1. A wire swing testing machine, comprising a body (1) for testing a wire body (10) and a base (11) disposed at the bottom of the body (1), wherein a rotating frame (12) is rotatably disposed on the side wall of the body (1), and a rotating component (13) for driving the rotating frame (12) to rotate is disposed inside the body (1); characterized in that: The rotating frame (12) is provided with two sets of clamping plates (121), and the rotating frame (12) is provided with a clamping assembly (2) for driving the clamping plates (121) to clamp the bent part of the wire body (10); the machine body (1) is provided with a conductive assembly (3) for conducting the wire body (10) and forming a circuit; the machine body (1) is provided with a detection assembly (4) for detecting the test data of the wire body (10).

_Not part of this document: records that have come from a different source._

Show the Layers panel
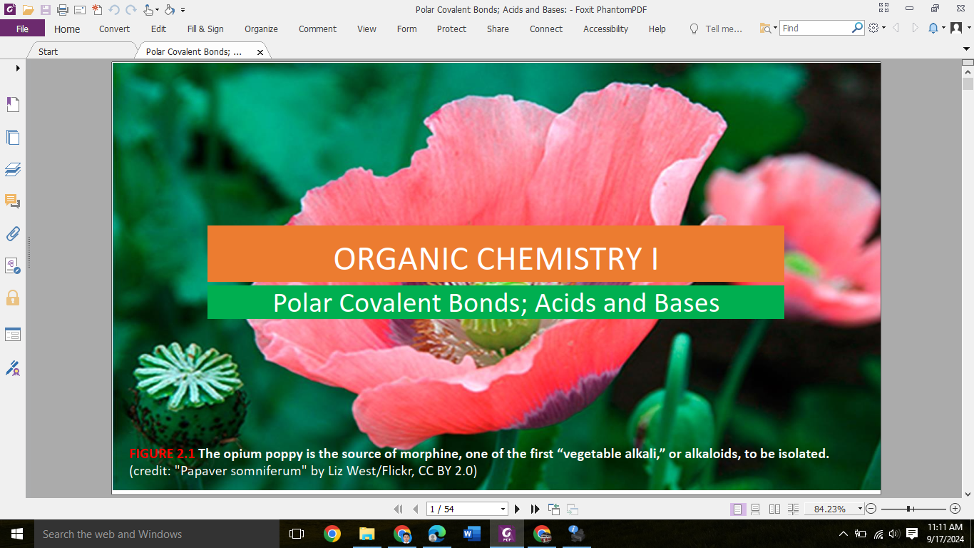This screenshot has width=974, height=548. (x=13, y=169)
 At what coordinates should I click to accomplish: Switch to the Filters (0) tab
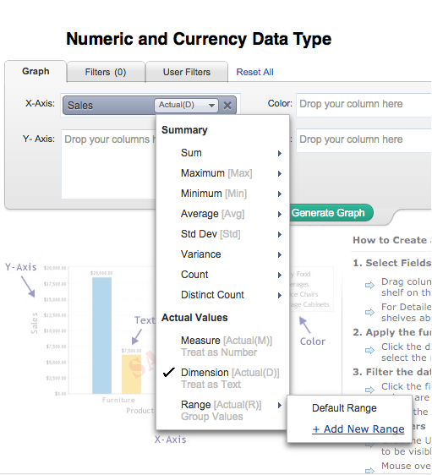106,72
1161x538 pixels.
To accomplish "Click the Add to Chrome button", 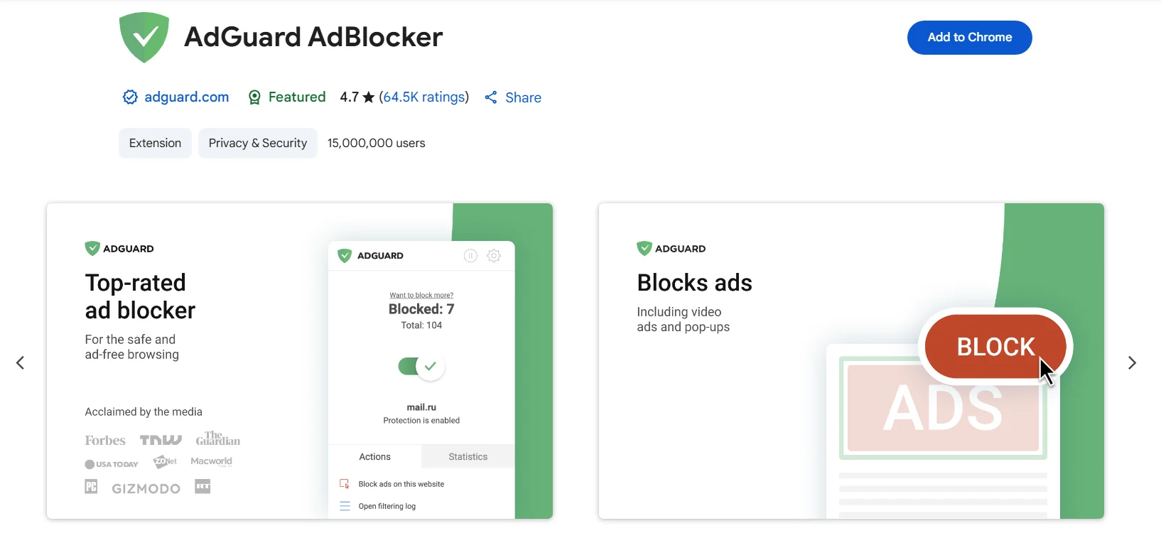I will pyautogui.click(x=969, y=38).
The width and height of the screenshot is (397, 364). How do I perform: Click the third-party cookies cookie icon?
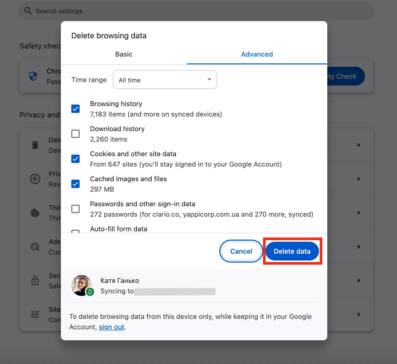point(35,213)
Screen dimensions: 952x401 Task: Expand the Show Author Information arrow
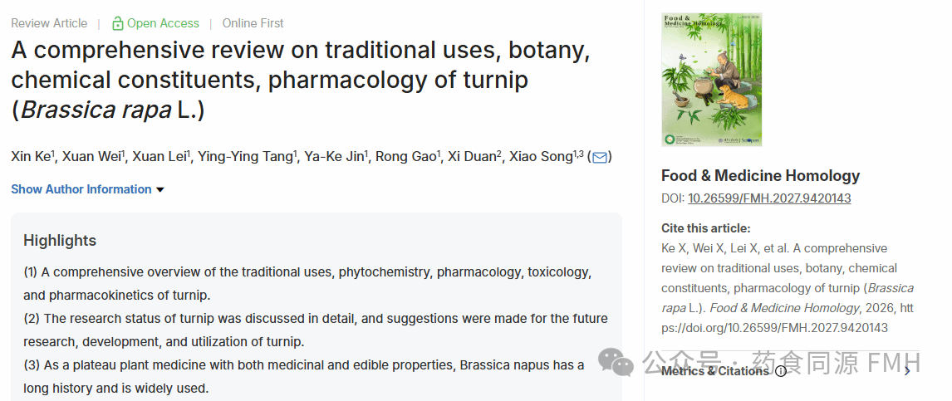click(x=160, y=190)
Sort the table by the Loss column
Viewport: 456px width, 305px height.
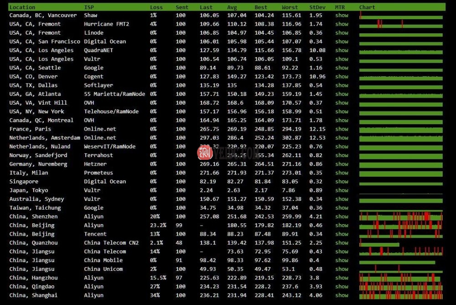tap(156, 7)
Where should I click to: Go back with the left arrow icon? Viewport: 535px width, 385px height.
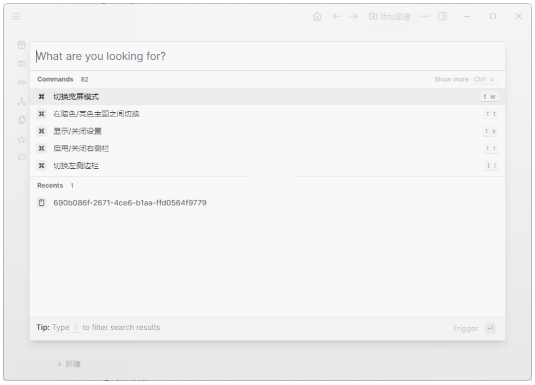tap(336, 17)
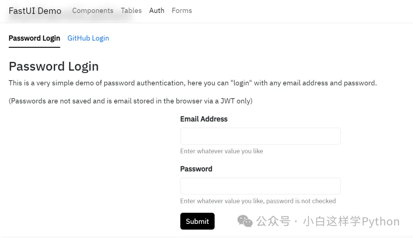Image resolution: width=413 pixels, height=238 pixels.
Task: Open the FastUI Demo home link
Action: click(35, 11)
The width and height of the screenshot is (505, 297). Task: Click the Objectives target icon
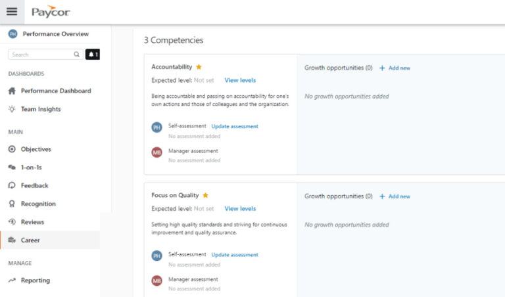pyautogui.click(x=12, y=149)
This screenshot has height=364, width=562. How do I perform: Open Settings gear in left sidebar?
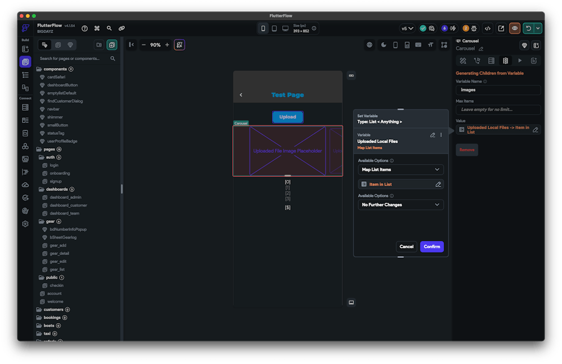[x=25, y=224]
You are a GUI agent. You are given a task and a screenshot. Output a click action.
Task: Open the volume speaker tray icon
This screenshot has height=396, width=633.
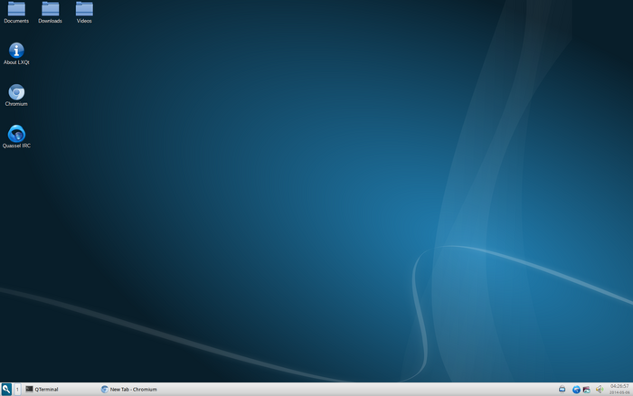[x=600, y=389]
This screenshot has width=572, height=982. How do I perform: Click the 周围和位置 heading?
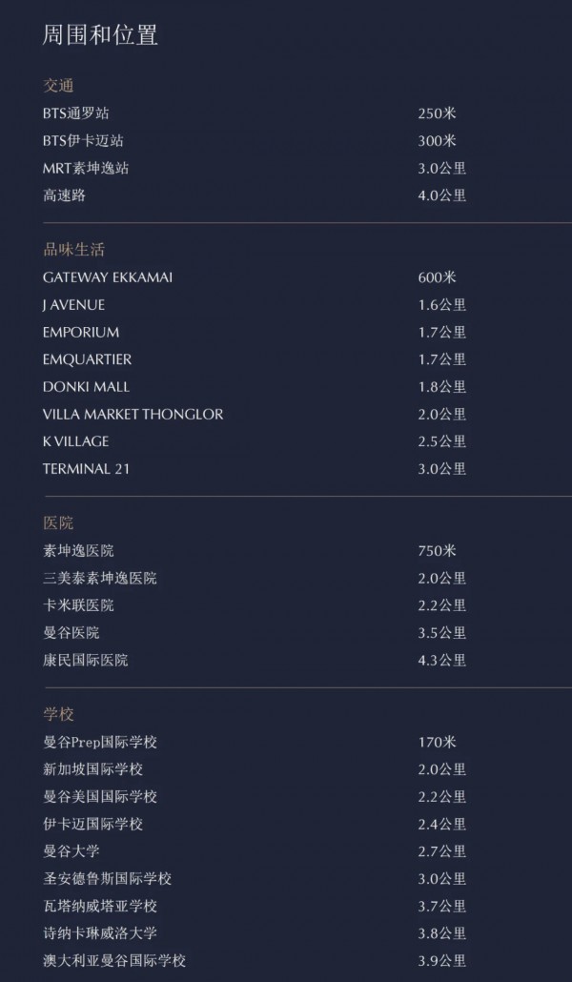[x=100, y=35]
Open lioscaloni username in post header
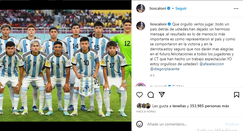The width and height of the screenshot is (243, 131). tap(158, 8)
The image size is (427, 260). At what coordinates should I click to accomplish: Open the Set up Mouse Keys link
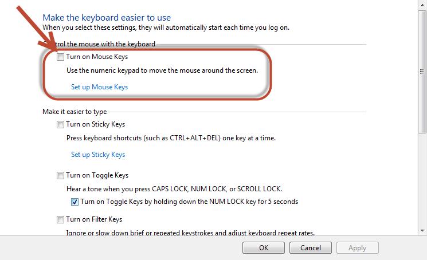click(x=99, y=87)
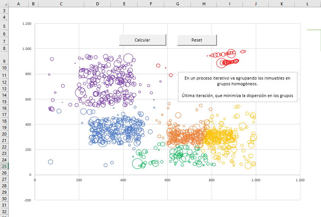The width and height of the screenshot is (321, 217).
Task: Click column J header
Action: [255, 3]
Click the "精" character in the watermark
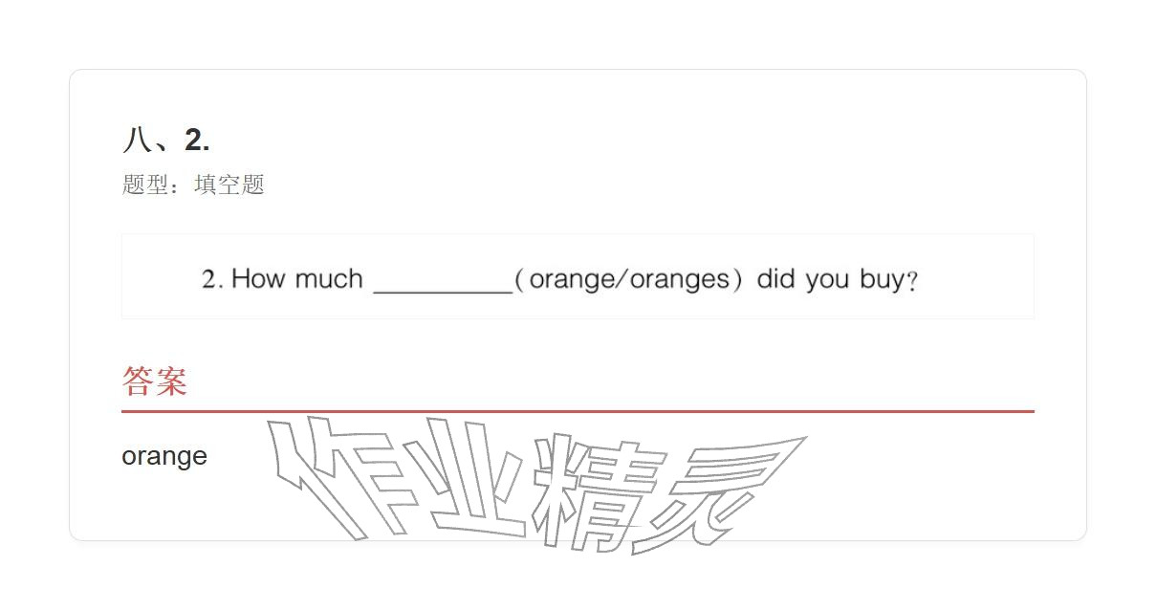 [595, 492]
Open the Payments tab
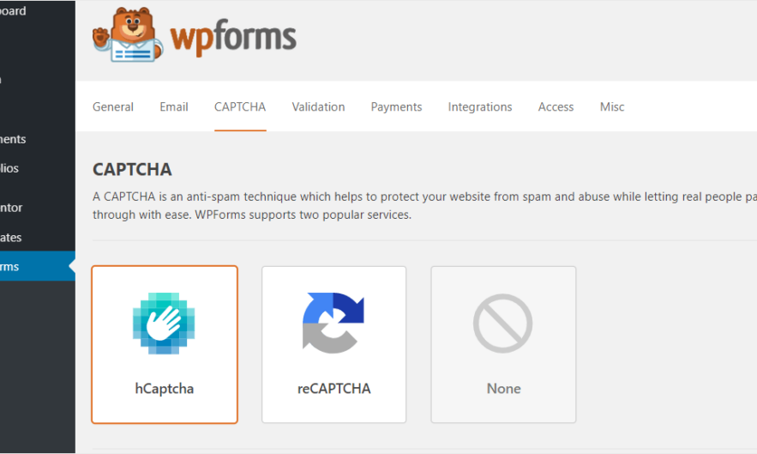 click(x=396, y=107)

2. The wire swing testing machine according to claim 1, characterized in that: The clamping assembly (2) includes a sliding block (21), a clamping cylinder (22), an extension plate (23), and a fastening bolt (24). The sliding block (21) is disposed at the end of each set of clamping plates (121) facing the rotating frame (12), and each sliding block (21) is slidably connected to the corresponding rotating frame (12). The clamping cylinder (22) is disposed on the rotating frame (12) to drive the two sets of sliding blocks (21) to move towards each other. The extension plate (23) is disposed on the side wall of each set of clamping plates (121) facing the sliding block (21). The fastening bolt (24) passes through each set of extension plates (23) and sliding blocks (21) to fix the clamping plate (121) and sliding block (21).

3. The wire swing testing machine according to claim 1, characterized in that: The conductive component (3) includes a conductive base (31), an insulating ring (32), a conductive block (33), and a conductive cylinder (34). The conductive base (31) is disposed on the base (11), and both ends of the conductive base (31) are provided with electrode grooves (311) for the end of the wire body (10) to abut. The insulating ring (32) is inserted into each set of electrode grooves (311) for the wire body (10) to pass through. The conductive block (33) is slidably disposed inside the electrode groove (311) to drive the end of the wire body (10) to fit against the inner wall of the electrode groove (311). The conductive cylinder (34) is disposed on the conductive base (31) to drive the conductive block (33) to move.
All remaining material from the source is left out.